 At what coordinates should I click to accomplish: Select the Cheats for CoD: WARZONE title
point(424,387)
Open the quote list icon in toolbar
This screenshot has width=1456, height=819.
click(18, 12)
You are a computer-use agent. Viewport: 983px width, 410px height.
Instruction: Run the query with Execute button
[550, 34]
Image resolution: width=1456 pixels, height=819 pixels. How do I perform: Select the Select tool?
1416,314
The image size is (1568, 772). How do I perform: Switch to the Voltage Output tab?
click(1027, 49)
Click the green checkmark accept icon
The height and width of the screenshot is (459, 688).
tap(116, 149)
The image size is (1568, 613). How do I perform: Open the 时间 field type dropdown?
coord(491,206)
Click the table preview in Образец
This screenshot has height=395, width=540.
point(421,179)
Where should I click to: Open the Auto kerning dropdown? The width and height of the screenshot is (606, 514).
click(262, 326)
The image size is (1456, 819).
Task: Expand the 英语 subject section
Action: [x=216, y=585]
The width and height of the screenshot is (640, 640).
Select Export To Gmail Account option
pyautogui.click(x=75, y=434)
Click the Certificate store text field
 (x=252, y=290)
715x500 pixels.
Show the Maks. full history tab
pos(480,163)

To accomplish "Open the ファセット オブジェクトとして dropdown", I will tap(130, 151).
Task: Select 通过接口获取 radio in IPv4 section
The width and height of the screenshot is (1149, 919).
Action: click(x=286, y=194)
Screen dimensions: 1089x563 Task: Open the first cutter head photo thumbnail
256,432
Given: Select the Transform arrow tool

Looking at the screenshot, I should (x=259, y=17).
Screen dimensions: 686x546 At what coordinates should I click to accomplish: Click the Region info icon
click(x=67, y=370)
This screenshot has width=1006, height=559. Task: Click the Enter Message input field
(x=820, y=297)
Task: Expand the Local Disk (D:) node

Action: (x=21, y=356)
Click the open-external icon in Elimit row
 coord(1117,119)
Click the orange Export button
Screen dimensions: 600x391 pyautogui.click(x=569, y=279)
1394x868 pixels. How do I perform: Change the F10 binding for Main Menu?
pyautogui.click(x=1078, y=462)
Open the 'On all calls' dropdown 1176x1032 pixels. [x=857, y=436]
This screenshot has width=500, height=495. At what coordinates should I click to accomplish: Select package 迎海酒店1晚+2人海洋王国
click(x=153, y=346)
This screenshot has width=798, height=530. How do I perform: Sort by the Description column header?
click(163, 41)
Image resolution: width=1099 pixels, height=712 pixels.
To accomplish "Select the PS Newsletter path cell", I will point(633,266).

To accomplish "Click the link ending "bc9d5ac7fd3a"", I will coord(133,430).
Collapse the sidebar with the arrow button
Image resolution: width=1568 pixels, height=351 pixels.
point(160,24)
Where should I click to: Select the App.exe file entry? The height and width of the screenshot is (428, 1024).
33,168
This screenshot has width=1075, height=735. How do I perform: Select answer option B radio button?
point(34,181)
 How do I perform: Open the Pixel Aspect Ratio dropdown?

- - - -

| WHAT YOU NEED TO DO |
Rewrite the lines from the one containing "Image resolution: width=1099" through the end of the records, replacing "dropdown" with "menu" and leaving everything else unchanged.

| ANSWER IN FULL |
Image resolution: width=1099 pixels, height=712 pixels.
To accomplish "Select the PS Newsletter path cell", I will point(633,266).

To accomplish "Click the link ending "bc9d5ac7fd3a"", I will coord(133,430).
Collapse the sidebar with the arrow button
Image resolution: width=1568 pixels, height=351 pixels.
point(160,24)
Where should I click to: Select the App.exe file entry? The height and width of the screenshot is (428, 1024).
33,168
This screenshot has width=1075, height=735. How do I perform: Select answer option B radio button?
point(34,181)
 How do I perform: Open the Pixel Aspect Ratio menu?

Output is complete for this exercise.